Tra fumi d'incenso e canti sacri
accompagnati da tamburi e campanelli, si è svolto a Delhi il primo convegno
globale dei buddisti di tutto il mondo. Rappresentanti di 46 paesi si sono
raccolti intorno al Dalai Lama che, nella cerimonia di chiusura, ha piantato in
un parco della capitale un “pipal-tree”,
albero simbolico sotto il quale il Buddha raggiunse l'illuminazione 2600 anni
fa, proprio in India. E che, nel VI secolo DC fu sradicato e distrutto dal Re
Sasanka del Bengala, convinto e feroce anti-buddhista.
Dal convegno è emerso un
messaggio forte e chiaro: il Buddhismo è deciso a organizzarsi globalmente, e a
fare dell'India il centro di questa unità. “E' l'India, la terra del Buddha,
l'unico Paese che può prendere la leadership del mondo buddhista”, spiega Lama
Lobsang, capo della missione cha ha organizzato il convegno.
Ma non tutti
condividono con lo stesso entusiamo il nuovo progetto religioso. Il Governo
cinese, per esempio, è stato talmente infastidito dall'evento, da creare una
crisi diplomatica che potrebbe sfociare in breve tempo in una vera e propria
guerra fredda. I rapporti tra India e Cina, infatti, sono tesi su molti fronti.
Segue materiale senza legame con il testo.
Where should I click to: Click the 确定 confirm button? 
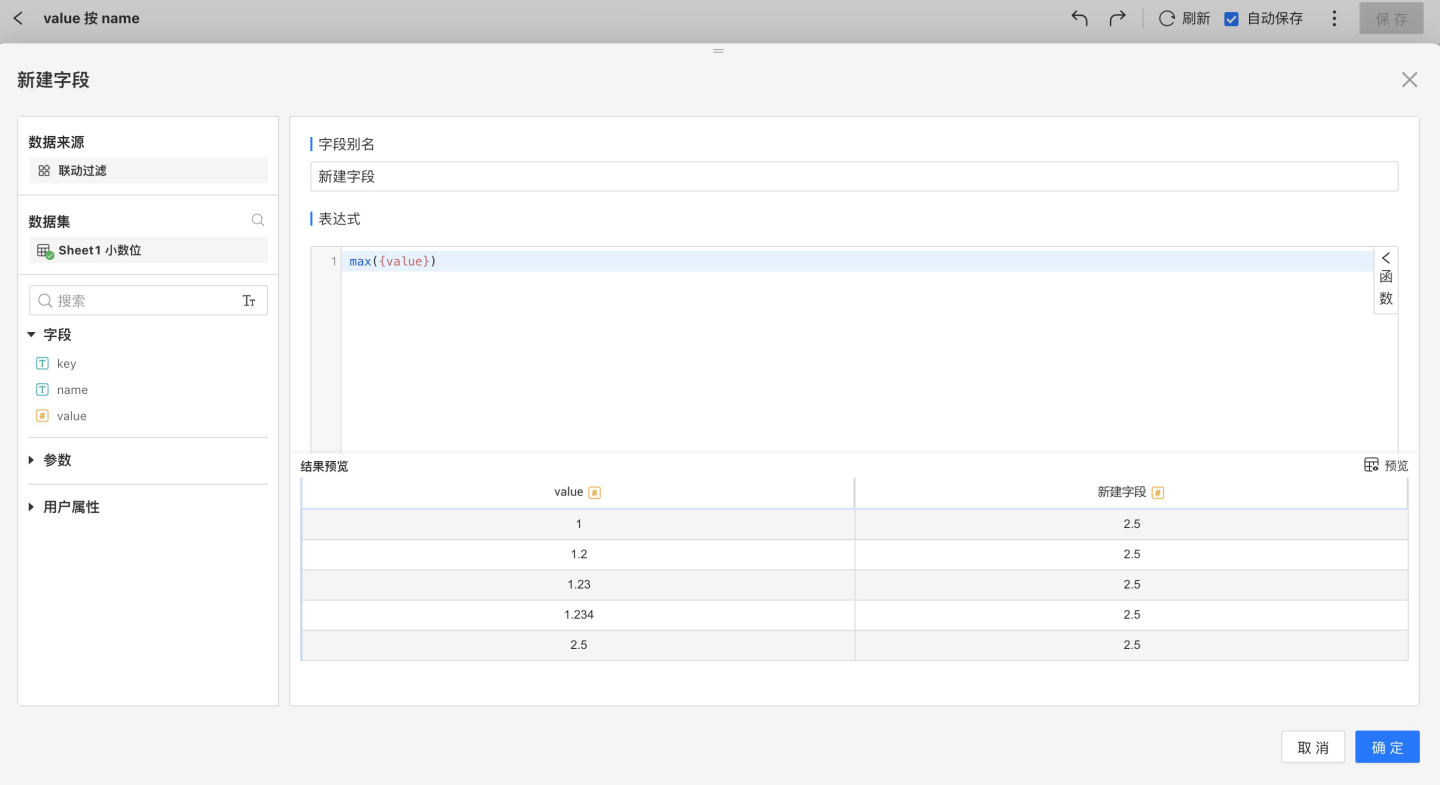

La rivalità geopolitica dei due giganti asiatici corre innanzitutto sui 4057 km
di frontiera, in molti punti tuttora incerti e conflittuali. Lungo il confine,
un totale di 135.000 chilometri quadrati di terra indiana sono occupati
irregolarmente dalle forze cinesi, che hanno in corso dispute di frontiera con
altri 11 confinanti. Anche le acque del Mar della Cina sono contese dai due
rivali ma, nonostante 30 anni di
trattative, il raggiungimento di un accordo sembra ancora lontano.
Sul
piano economico, la rivalità vede le due potenze rincorrersi col fiato corto
per la supremazia sul mercato mondiale. Infine, sul versante religioso,
l'occupazione del Tibet da parte della Cina, e il conseguente esilio del Dalai
Lama in India, rappresentano gli estremi opposti di una crisi che ha avuto e
continua ad avere ripercussioni globali.
La Cina, con oltre 100 milioni di
buddhisti, ha cercato invano negli ultimi 50 anni di ottenere il ruolo di
leadership del mondo buddhista. Per esempio, sequestrando il Panchem Lama,
secondo capo spirituale del Tibet, e nominando un suo successore scelto dai
quadri di partito. Oppure, investendo miliardi di dollari nella ristrutturazione
di Lumbini, in Nepal, villaggio natale del Buddha, con l'intenzione di
trasformarlo in una Mecca buddhista. Inoltre, Pechino ha molto a cuore la nomina
del futuro Dalai Lama, sul quale vorrebbe poter esercitare il proprio controllo.
Ma, nonostante tutti questi sforzi, il genocidio politico e culturale perpetuato
dalle forze cinesi in Tibet ha reso assai poco credibile la posizione cinese
come leader religioso della fede buddhista.